Bright Mortgage Services said:
“I feel very sorry for advisers at JML if they have network bosses telling them that the bosses’ crystal ball is the best and that long-term rates should be advised. Should we forget decent Know Your Client advice or the fact that two year rates have saved the respective clients huge amounts for years and years?
“Rates may well begin a journey upwards, but as mortgage advisers, don’t let us become arrogant enough to believe that we know when and by how much. Clients can either guarantee to pay much more than now, or they can decide that a risk of several increases that may affect them in years three, four or five is a risk considered to be worth taking. In two years, the mortgage will have reduced, savings will have been made, which could be used for over payments or other easing factors.
“Another full review will be possible to change the mortgage term, overpay, borrow extra, move home with the freedom of the whole market rather than being restricted to just one lender’s porting option. Clients should make the final decision, with us providing a sensible conversation. Current inflation and MPC voting may incline us to believe that a rise feels closer than two or three years ago, when the first rise was predicted in the autumn (No, it didn’t happen). One or two rises may happen, but does that make the five-year rates best?
“A fixed rate, generally means that a fully flexible mortgage review is delayed for the fixed term, so no significant changes are possible, unless eye-watering penalties are accepted. Caution should be exercised before herding all clients on to five-year rates. Advisers should have a full discussion with clients, as always.”
Derek Compton noted:
“Comments like this infuriate good advisers, as can be seen from the comments already received.

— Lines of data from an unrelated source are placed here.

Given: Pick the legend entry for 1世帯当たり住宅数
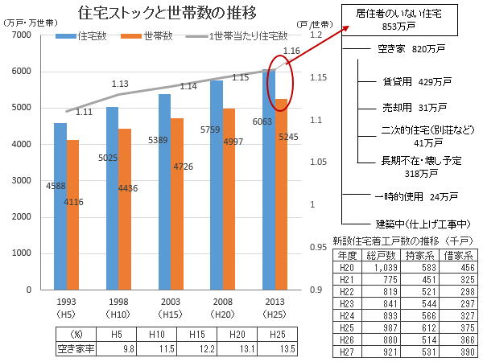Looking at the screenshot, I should (x=237, y=36).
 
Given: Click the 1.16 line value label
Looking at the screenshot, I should (x=293, y=51).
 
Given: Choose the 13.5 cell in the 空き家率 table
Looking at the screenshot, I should (x=282, y=348).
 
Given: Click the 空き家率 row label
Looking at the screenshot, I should (x=76, y=348).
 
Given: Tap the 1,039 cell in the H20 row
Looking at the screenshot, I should (x=381, y=266).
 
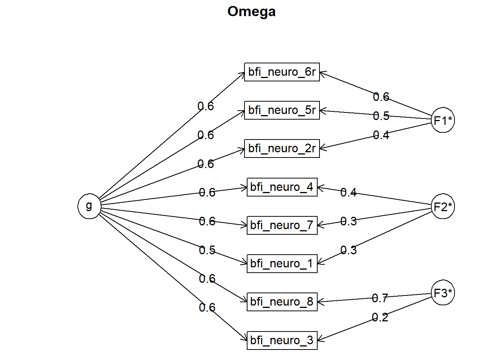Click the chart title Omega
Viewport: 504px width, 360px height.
coord(251,12)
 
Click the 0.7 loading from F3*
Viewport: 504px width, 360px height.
coord(380,298)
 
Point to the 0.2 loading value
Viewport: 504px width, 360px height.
coord(380,317)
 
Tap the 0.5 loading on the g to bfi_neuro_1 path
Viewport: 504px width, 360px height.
coord(207,250)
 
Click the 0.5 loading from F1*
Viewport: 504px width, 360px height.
coord(381,116)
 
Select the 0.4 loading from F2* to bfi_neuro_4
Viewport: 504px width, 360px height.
coord(348,192)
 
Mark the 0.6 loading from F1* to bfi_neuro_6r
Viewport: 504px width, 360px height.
coord(381,97)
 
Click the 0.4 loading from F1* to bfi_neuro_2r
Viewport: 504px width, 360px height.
coord(381,135)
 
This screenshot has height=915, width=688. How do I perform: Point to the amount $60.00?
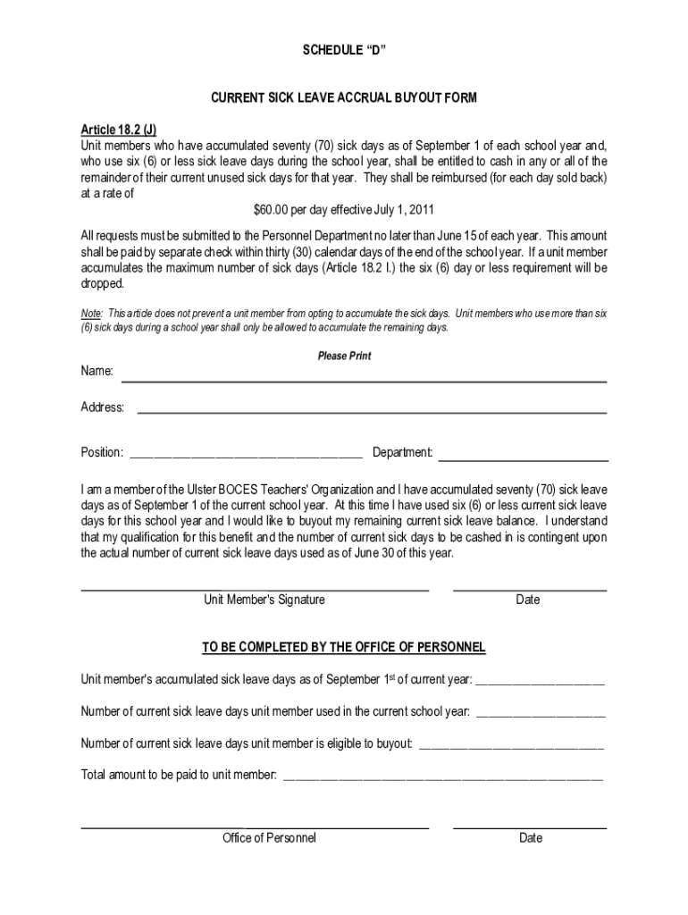[271, 210]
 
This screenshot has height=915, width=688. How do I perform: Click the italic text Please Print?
[344, 356]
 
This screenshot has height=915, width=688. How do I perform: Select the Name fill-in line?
[364, 381]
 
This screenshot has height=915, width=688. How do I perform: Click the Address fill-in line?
[371, 413]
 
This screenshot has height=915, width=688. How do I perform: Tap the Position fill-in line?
[246, 456]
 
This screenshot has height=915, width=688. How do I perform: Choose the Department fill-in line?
[523, 459]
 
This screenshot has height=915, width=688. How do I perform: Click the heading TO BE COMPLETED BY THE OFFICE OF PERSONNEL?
[344, 646]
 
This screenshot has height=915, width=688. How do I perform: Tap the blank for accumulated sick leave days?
[541, 684]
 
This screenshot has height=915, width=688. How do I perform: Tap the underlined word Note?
[90, 314]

Advisers should be enlightening clients regarding the advantages and disadvantages of long and short benefit periods and discussing how these match the individual’s needs, before the client agrees which they want the adviser to progress. All these comments show the writers do this.
“Advisers seem to be being beaten from all sides. The last thing we need is direction on what to advise from network bosses who probably haven’t been out to see a client in years and certainly won’t be held responsible for the instruction they are giving their advisers should it later prove to be wrong and result in a complaint.
“The powers that be should also consider the actions of lenders. I have seen a number of clients who didn’t want to pay for whole of market advice and instead arranged their own mortgage with a high street lender. In nearly all cases, they went down, or were encouraged down, a two-year route.
“Similarly, when I contact my clients for renewals, I find they are being contacted earlier and earlier by the lender I put them with, with change now, no early repayment charge deals and they are invariably attractive two-year low rates. Of course, these communications encourage the no contact, just click selection, so there is no responsibility. For God’s sake, leave the advisers alone to advise.”
James Lindon-Travers added:
“Eighteen months ago, when in some cases there was just 0.25% between a two-year and a five-year fixed, clients would often choose the five-year deal as the difference was so small. With buy-to-let business down by 40% across the board, lenders are attracting business by having a rate war and using two-year fixed-rates as the battleground.
“Clients, especially in the South East, tell me that a 0.65% difference is too big to ignore and often go for a two-year deal. So, really, it isn’t the adviser driving two-year churn it is the lender. Mr JLM needs to get back in his box.”